Saturday, November 13, 2010

My Life Has COMPLETELY Changed

I am 11 weeks Post Op.  I have lost 104 pounds.  Not only has my appearance, drastically changed, but EVERYTHING about me has changed.

There is a song that says: "It's so lonely, when you don't even know yourself."  That is very true.  I lived a very lonely life 11 weeks ago.  I didn't have any friends, and I always wondered why.  I thought that I was a good friend, and fun to be around.  Looking back on it, I was a miserable, depressed person, and no wonder, no one wanted to be around me.  I was quiet, never spoke my mind, and was a major downer.  I have gotten to know myself, and the person I am, today is 100% better than where I was a short time ago.    I am not 100% where I want to be yet, but I am getting there.

I have a zest for life now.  I enjoy waking up, and I am always ready to take on the day.  When I wake up, I look at my calendar and see what I have planned for the day.  I plan my day accordingly.  I am a morning person, and I get more done, before 7:00 am, then most people get done all day.  I have learned, that I love waking up.
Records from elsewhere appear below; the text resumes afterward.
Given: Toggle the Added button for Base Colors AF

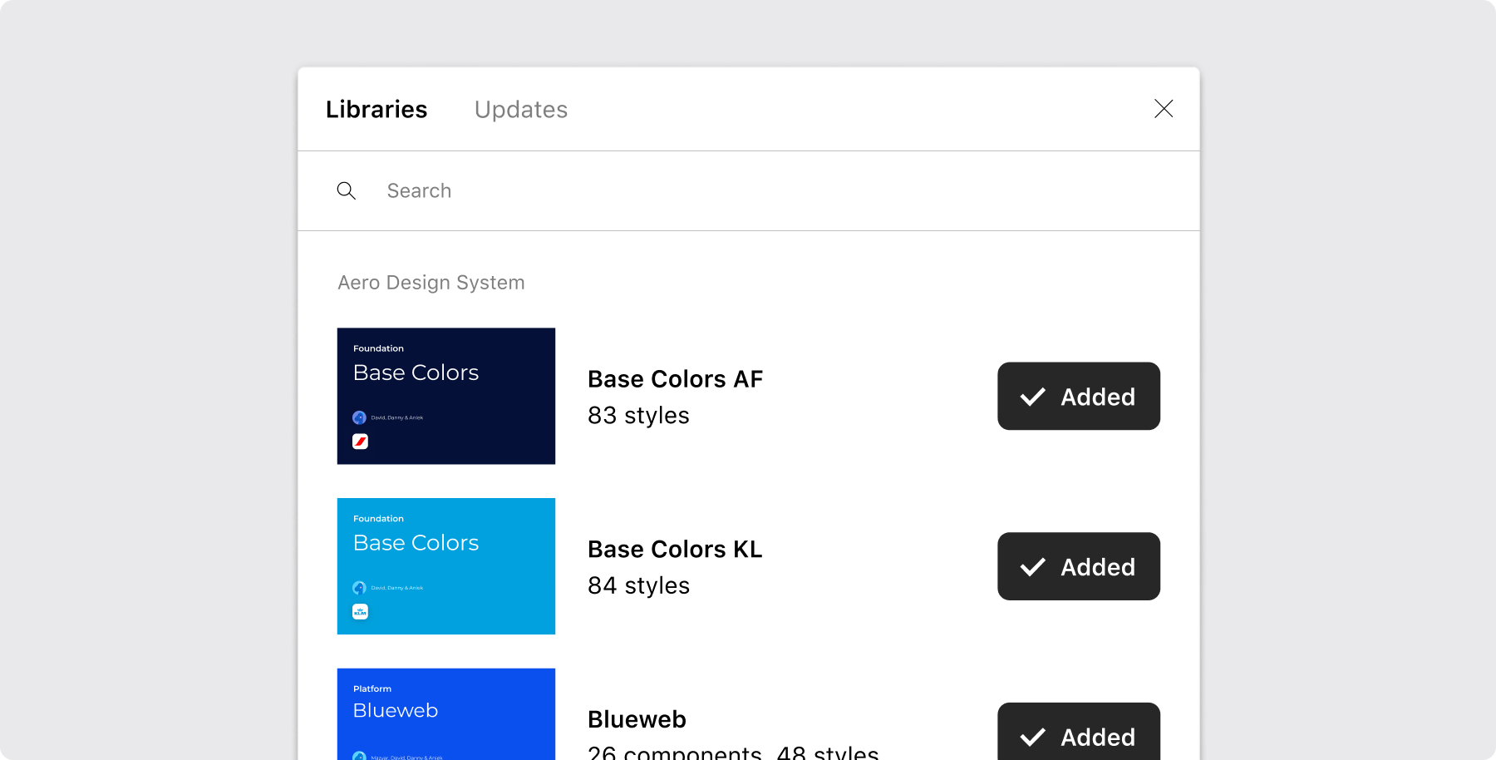Looking at the screenshot, I should [x=1078, y=396].
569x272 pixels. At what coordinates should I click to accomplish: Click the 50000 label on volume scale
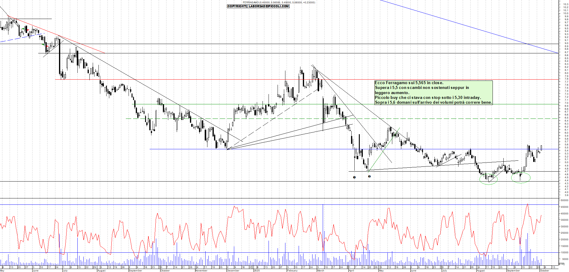pos(564,200)
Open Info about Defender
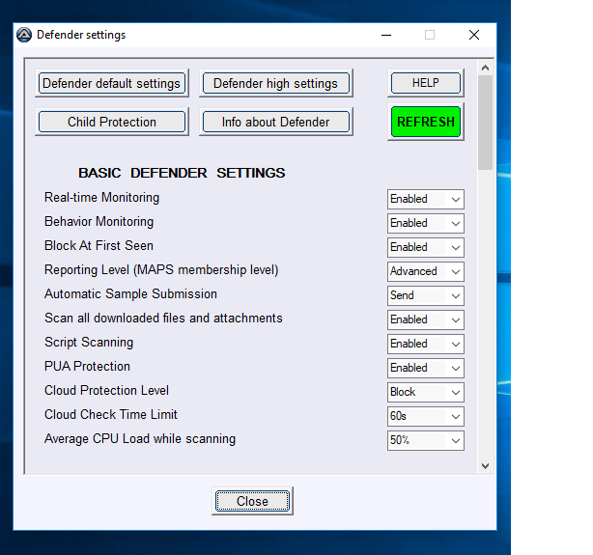 pos(275,122)
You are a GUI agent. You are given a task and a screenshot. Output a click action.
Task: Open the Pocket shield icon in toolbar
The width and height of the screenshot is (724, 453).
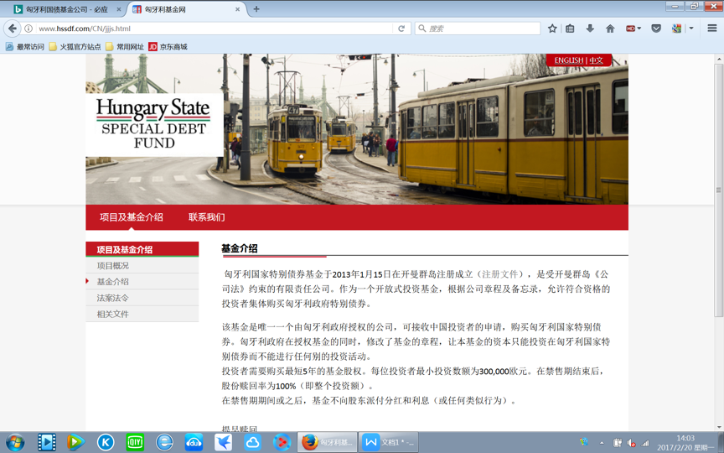656,29
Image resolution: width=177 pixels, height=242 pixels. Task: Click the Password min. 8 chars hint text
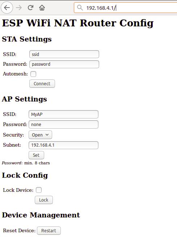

I am an outgoing person, and I strike up conversations, with most anyone.  It is mostly chit chat, and I find that, it is fun to get to know people, and really listen to what they have to say.  I didn't used to do that.  I was never shy, but I was mostly, introverted.  I have really come out of my shell.

My wife says that I am full of confidence, and you can tell that when you speak to me.  She says I am not 100%, but you can tell that I am excited, about what I am talking about, and my confidence shows.  I was never that way in my life.

I enjoy meeting new people, and I love being in a situation, where I can talk to people.  I really like meeting people that have been through Bariatric Surgery, or are considering doing it.  It is my favorite thing  to talk about.  I can talk until I am blue in the face to someone, and explain things to people that have not had surgery, BUT NO ONE truly understands, unless they have been through it.  I like to surround myself with those people, because, firstly, they keep me on track.  Talking with them and hearing their experience, really helps, and motivates me.  Secondly, you never know when you will be in a situation, and they will know the answer.  Thirdly, for the most part, they are good people, and you have something, major, in common with them.  It is sort of like having an army buddy.  You were in the trenches with that person, and only they understand certain things.

I have a truly positive attitude.  I am enthusiastic about EVERYTHING I have going on.  I have noticed that my enthusiasm, and zest for life, is beginning to rub off on people around me.  They are coming at me, with the same energy, that I have.  They are starting to realize that this is who I am, and I am not changing.

I guess it is true:  For the most part, you really do get back, what you put out there.